Principles of good time management
Time management depends on you knowing the correct principles of time management and how to apply them.
Here are some of the correct principles of time management, together with notes on how to apply them.... it might mean the difference between you being "busy" and being "productive".
1. Apply the Pareto principle (80/20 Rule)
Apply the Pareto principle (80/20 Rule) to your time management issues.
The Pareto principle states that 80 per cent or more of the effects are emanating from 20% or fewer of the causes.
Applied to time management, the Pareto principle implies the following:
- In any particular week, 80% or more of your value to the organisation is locked up in 20% or less of the tasks you actually perform.
- In any interruption 80%, or more, of what this person says to you will be a waste of your time, and a small minority of what he says will be of any value to you.
- That your meetings go on for too long: and that you could get all the value in half the time, IF the meeting was run according to proper principles.
Ask yourself this question: where is the 80/20 split?
What are the 20% tasks, which are adding nearly all the value?
What six things make 80% of the difference?
Once you have decided the key components that make the biggest difference, concentrate your fire on those few things.
2. Every week plan ahead for the next three weeks
Each week, on Monday: mentally project ahead in time and figure out:
What do you have to do this week to make next month work well?
Always plan ahead.
Don't make it up as you go.
Prepare, and organise.
Most people spend insufficient time planning.
As a result they are always struggling with chaos.
Then they say: "What's the point of planning when everything is so chaotic?"
I've heard people say: "I can't plan round here because everything is always changing"
If you don't plan, then you will be forced to operate without a plan!
And that will make life seem more chaotic.
Those who do plan ahead have the luxury of being able to operate according to principles and detailed written plans.
So to them, life seems less chaotic.
And they get more done in less time.
3. Handle interruptions
Here is how to handle an interruption.
There are three options:
Option one: refuse to be interrupted: Say "I'm sorry, I can't talk now", and keep working
Option two: give the person a limited hearing: say "I know you have lots you need to tell me, but isn't it true that of those things, some of them are more important than others?"
Then say "I am really pushed for time, right now, so could you tell me, only the most important things, then let me get on ....?"
Option three: Delay their interruption until a later time: say this "I am really pushed for time right now, can you wait till .....O clock?"
4. Develop your personal initiative and beat procrastination
Don't put things off.
Do it now!
Tell yourself this mantra:
"If I should do it now, then I MUST do it now!"
If you habitually say to yourself:
"I should do it now, but I can't be bothered: I'll do it later". Then you are doomed to failure: and you will be asked to sit with the other 1.75 billion other procrastinators who share the same habit.
Shame on you all!
Be a person of initiative:
If you should do it now, then do it now!
5. When you put something down, note it
When you put something down, make a mental note of two things:
1. What it is you are putting down.
2. Where you are putting it.
Do you know how much time you have wasted, in your life, because you can't remember where you put those things?

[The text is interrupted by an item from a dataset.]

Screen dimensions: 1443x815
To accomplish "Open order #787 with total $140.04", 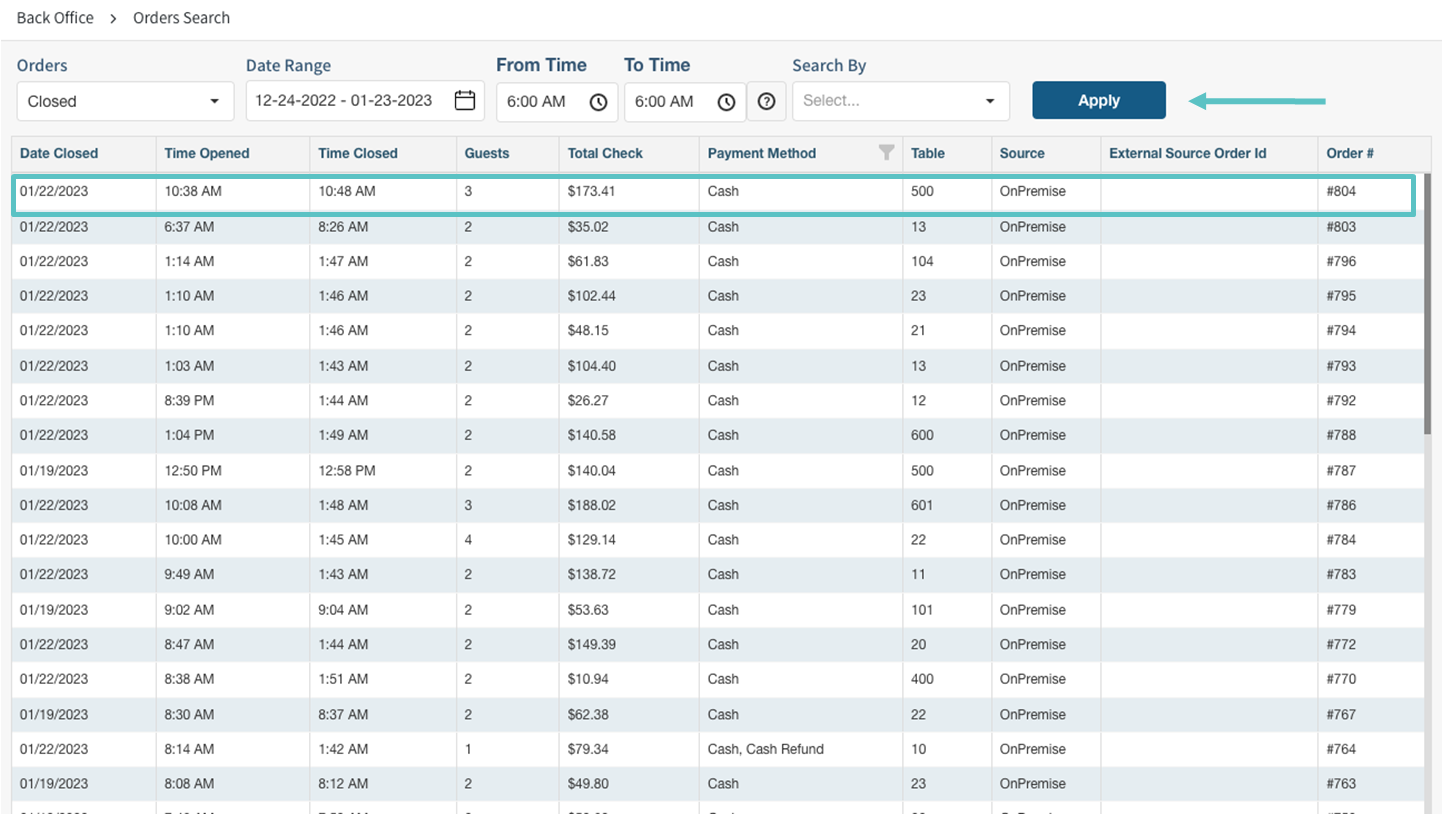I will [x=715, y=470].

"I had them earlier, but I put them down somewhere, and now they're gone!"
100 Billion hours are wasted every year because we keep putting things down, whilst we are thinking about something else. The brain is distracted and we do not register:
1. What we are putting down.
2. Where it is being left.
Every week, by eliminating this one bad habit, we have the potential to save hours in fruitless searching.
Example: this week, we had a social gathering of 20 people.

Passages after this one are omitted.